- **JOB 1**
In the piece on Malta's water supply, what is the only potential renewable water source?

- **SOURCE DOCUMENT**
....
Civilizations throughout history have thrived only where water was available. They declined when water became perennially scarce.
It is no secret that Malta is a water stressed country. Maintaining a population and an economy on this island state is, like any other state, dependent on an adequate supply of water. Malta’s supply has been entrusted to a non-renewable engineering solution dependant on desalination and unsustainable extraction of water from a depleting aquifer confirmed by deteriorating water quality.
Our demand for water shows a relentless upward trend quenched by greater dependence on desalination and underground water extraction. The aquifer shows an upward trend too but unfortunately only in its salinity and the concentrations of other undesirable infiltrations. This resource is fast becoming unusable to the extent that in some zones it increases soil salinity when used for irrigation. There is only one controversy. It is not about whether the aquifer will become unusable, it is about when.
With due respect to our politicians and their aids, they have redefined the meaning of the word sustainable. Malta’s major issues are de facto all unsustainable. Agriculture, water extraction, land use, waste disposal and population growth – to mention what comes to mind – are all unsustainable. Lifestyle ‘improvements’ on this island have become coupled to deteriorating resources no better exemplified by the dwindling supply of renewable potable water.
The only potential renewable water source is rainfall as long as it keeps falling in reasonably predictable quantities. It is also the only means by which Malta’s aquifer could recharge itself to allow sustainable extraction. In spite of inconveniences caused by instances of heavy rainfall, this has always been cherished till today. From tomorrow we plan to create a system to dispose of rainfall as fast as we can by building a network of run off tunnels leading to the sea. As the younger generation would thoughtlessly say: cool!
....
- **JOB 2**
Rewrite the records from their first line through the line containing "tap(441, 7)", changing "palette" to "brush" and leaving everything else the same.
....
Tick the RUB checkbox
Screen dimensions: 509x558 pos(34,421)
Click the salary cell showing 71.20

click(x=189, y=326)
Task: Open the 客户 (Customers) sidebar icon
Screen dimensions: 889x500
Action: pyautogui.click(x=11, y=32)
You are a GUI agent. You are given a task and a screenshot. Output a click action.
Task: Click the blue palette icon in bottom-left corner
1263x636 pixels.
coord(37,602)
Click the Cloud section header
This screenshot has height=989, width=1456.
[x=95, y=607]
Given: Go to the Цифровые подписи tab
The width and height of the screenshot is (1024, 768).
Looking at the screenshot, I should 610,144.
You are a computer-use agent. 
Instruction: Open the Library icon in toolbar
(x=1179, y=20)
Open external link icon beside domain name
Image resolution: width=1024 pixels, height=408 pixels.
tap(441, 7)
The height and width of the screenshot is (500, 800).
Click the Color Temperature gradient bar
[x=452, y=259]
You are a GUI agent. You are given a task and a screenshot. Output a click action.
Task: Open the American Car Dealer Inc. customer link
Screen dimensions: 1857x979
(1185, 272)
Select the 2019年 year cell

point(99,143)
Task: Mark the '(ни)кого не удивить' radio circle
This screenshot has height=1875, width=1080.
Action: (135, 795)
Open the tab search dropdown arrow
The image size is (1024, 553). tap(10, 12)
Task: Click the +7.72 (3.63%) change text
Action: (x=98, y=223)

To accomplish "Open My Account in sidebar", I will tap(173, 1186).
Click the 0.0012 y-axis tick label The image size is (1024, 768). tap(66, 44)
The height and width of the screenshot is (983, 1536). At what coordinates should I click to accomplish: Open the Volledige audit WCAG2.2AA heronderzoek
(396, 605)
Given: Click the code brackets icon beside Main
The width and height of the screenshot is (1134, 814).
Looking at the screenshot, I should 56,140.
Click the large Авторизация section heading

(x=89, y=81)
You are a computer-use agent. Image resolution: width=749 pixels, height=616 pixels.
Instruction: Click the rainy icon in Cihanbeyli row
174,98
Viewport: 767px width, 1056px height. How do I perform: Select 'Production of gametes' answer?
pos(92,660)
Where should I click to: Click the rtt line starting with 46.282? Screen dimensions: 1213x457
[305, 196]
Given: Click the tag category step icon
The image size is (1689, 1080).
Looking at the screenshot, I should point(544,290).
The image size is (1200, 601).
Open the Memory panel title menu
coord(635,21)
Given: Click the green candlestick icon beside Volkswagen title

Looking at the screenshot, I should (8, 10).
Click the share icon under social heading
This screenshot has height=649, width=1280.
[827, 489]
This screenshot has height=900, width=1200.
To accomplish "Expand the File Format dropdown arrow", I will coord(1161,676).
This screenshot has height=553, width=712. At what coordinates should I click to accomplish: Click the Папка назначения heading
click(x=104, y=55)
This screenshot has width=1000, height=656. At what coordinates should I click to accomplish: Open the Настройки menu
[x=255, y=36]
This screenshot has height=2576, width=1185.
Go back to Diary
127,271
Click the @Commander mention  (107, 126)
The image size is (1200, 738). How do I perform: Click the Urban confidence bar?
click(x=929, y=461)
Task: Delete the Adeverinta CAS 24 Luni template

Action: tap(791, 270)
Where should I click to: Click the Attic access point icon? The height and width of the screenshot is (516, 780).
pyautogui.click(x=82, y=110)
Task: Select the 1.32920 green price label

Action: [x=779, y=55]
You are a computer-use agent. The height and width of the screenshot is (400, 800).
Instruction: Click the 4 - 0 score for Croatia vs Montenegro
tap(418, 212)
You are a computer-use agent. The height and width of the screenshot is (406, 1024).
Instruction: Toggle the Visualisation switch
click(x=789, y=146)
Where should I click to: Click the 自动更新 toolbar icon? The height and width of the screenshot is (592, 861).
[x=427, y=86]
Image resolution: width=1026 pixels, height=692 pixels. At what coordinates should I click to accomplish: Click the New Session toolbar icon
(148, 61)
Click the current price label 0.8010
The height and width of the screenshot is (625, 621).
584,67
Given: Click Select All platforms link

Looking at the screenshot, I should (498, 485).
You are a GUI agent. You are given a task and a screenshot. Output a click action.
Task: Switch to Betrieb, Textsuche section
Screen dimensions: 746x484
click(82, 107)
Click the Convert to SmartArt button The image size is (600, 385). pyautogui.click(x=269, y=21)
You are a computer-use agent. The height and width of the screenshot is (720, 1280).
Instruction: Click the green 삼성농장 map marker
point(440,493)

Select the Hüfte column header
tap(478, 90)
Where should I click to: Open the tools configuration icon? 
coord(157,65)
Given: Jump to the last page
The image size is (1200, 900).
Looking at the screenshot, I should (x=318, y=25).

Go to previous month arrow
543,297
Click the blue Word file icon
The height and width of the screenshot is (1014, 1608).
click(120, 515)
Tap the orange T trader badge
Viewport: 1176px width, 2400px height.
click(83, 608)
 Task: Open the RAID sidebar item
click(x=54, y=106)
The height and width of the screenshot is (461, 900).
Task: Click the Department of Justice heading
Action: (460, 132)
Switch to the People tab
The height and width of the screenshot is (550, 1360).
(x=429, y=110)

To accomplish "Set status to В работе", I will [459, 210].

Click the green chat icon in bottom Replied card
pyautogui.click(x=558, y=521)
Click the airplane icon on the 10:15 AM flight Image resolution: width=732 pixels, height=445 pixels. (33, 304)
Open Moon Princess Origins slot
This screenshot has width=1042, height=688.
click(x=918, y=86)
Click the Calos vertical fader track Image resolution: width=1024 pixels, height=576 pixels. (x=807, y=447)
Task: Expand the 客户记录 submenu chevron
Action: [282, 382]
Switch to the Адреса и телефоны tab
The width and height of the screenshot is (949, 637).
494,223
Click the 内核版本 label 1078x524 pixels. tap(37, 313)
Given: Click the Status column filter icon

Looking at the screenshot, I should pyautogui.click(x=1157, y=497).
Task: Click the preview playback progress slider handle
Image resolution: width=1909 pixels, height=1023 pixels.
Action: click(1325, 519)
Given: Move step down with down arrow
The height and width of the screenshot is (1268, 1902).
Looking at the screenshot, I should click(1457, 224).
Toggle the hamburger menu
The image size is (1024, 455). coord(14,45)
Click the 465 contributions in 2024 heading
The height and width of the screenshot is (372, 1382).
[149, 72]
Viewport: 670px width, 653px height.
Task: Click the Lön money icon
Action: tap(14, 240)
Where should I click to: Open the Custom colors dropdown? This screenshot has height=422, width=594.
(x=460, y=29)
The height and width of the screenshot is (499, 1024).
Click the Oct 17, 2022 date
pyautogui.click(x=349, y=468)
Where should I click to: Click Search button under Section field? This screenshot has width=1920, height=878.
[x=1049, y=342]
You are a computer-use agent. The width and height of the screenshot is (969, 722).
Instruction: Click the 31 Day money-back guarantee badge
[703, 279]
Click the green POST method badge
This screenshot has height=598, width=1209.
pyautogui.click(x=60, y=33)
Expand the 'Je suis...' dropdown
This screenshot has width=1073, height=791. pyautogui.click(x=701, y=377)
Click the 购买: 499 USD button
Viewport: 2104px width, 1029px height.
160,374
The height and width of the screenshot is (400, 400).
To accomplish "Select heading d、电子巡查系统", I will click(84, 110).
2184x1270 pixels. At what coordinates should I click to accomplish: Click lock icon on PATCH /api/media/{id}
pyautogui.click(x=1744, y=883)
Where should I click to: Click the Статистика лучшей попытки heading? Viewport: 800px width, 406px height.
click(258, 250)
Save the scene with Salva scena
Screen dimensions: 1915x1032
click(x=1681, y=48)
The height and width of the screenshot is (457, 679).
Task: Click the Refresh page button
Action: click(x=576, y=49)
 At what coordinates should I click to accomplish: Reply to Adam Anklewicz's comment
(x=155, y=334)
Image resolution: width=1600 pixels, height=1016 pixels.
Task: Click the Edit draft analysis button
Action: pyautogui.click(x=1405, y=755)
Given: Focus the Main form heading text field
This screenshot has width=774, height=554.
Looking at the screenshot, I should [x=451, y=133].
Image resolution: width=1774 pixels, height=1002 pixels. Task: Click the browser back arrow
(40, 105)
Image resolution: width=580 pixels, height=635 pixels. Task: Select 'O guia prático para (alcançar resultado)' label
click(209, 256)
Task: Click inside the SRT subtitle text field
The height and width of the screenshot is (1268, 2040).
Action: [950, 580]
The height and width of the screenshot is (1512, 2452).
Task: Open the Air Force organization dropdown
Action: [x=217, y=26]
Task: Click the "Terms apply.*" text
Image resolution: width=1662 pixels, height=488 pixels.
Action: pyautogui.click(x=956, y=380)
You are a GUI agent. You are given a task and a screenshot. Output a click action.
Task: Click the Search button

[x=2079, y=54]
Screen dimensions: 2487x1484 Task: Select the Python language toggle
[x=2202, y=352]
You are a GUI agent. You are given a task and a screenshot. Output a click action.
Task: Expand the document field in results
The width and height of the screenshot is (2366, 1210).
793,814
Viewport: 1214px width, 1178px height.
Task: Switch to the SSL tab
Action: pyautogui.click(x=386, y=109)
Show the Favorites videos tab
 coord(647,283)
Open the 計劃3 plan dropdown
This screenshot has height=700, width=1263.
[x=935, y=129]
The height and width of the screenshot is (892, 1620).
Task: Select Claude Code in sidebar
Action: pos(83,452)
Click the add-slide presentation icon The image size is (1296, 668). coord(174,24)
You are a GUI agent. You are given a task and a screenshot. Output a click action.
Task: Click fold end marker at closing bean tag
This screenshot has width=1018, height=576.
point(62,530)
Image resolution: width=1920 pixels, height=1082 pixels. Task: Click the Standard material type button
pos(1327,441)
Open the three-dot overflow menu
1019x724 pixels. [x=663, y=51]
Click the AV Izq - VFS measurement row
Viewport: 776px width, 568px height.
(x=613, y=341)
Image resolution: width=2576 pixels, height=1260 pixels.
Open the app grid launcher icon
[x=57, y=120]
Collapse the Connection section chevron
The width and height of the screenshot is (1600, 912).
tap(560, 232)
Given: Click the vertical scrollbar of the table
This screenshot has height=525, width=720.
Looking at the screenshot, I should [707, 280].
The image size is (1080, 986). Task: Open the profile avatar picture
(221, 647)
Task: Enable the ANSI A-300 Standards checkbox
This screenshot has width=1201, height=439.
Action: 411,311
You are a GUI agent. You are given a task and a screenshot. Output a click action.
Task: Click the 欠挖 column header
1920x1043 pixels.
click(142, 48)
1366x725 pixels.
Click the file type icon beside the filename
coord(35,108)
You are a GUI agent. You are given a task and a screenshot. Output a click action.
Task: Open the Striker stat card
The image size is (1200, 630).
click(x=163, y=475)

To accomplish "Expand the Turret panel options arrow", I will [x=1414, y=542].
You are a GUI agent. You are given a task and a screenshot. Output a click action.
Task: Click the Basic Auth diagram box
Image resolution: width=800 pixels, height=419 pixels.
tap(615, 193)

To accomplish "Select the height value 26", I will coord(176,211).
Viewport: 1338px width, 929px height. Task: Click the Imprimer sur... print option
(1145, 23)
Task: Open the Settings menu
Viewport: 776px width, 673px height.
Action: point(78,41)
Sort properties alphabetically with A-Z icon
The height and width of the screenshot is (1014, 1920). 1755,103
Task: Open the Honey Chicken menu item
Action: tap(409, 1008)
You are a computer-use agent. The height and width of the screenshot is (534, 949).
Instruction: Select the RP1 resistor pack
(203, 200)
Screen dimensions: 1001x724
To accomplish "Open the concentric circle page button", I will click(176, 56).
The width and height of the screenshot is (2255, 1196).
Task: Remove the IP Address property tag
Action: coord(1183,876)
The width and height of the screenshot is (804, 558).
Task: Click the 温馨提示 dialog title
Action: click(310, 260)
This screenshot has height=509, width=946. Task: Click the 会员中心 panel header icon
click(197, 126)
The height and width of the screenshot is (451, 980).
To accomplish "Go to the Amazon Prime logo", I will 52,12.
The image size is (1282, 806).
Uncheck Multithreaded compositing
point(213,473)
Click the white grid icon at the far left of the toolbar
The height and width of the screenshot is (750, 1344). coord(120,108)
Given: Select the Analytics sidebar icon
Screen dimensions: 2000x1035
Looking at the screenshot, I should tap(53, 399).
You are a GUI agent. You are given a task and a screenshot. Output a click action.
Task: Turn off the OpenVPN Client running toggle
....
- **CORRECT RESULT 1**
Rainfall.

- **CORRECT RESULT 2**
Tick the RUB checkbox
Screen dimensions: 509x558 pos(34,421)
Click the salary cell showing 71.20

click(x=189, y=326)
Task: Open the 客户 (Customers) sidebar icon
Screen dimensions: 889x500
Action: pyautogui.click(x=11, y=32)
You are a GUI agent. You are given a task and a screenshot. Output a click action.
Task: Click the blue brush icon in bottom-left corner
1263x636 pixels.
coord(37,602)
Click the Cloud section header
This screenshot has height=989, width=1456.
[x=95, y=607]
Given: Go to the Цифровые подписи tab
The width and height of the screenshot is (1024, 768).
Looking at the screenshot, I should 610,144.
You are a computer-use agent. 
Instruction: Open the Library icon in toolbar
(x=1179, y=20)
Open external link icon beside domain name
Image resolution: width=1024 pixels, height=408 pixels.
tap(441, 7)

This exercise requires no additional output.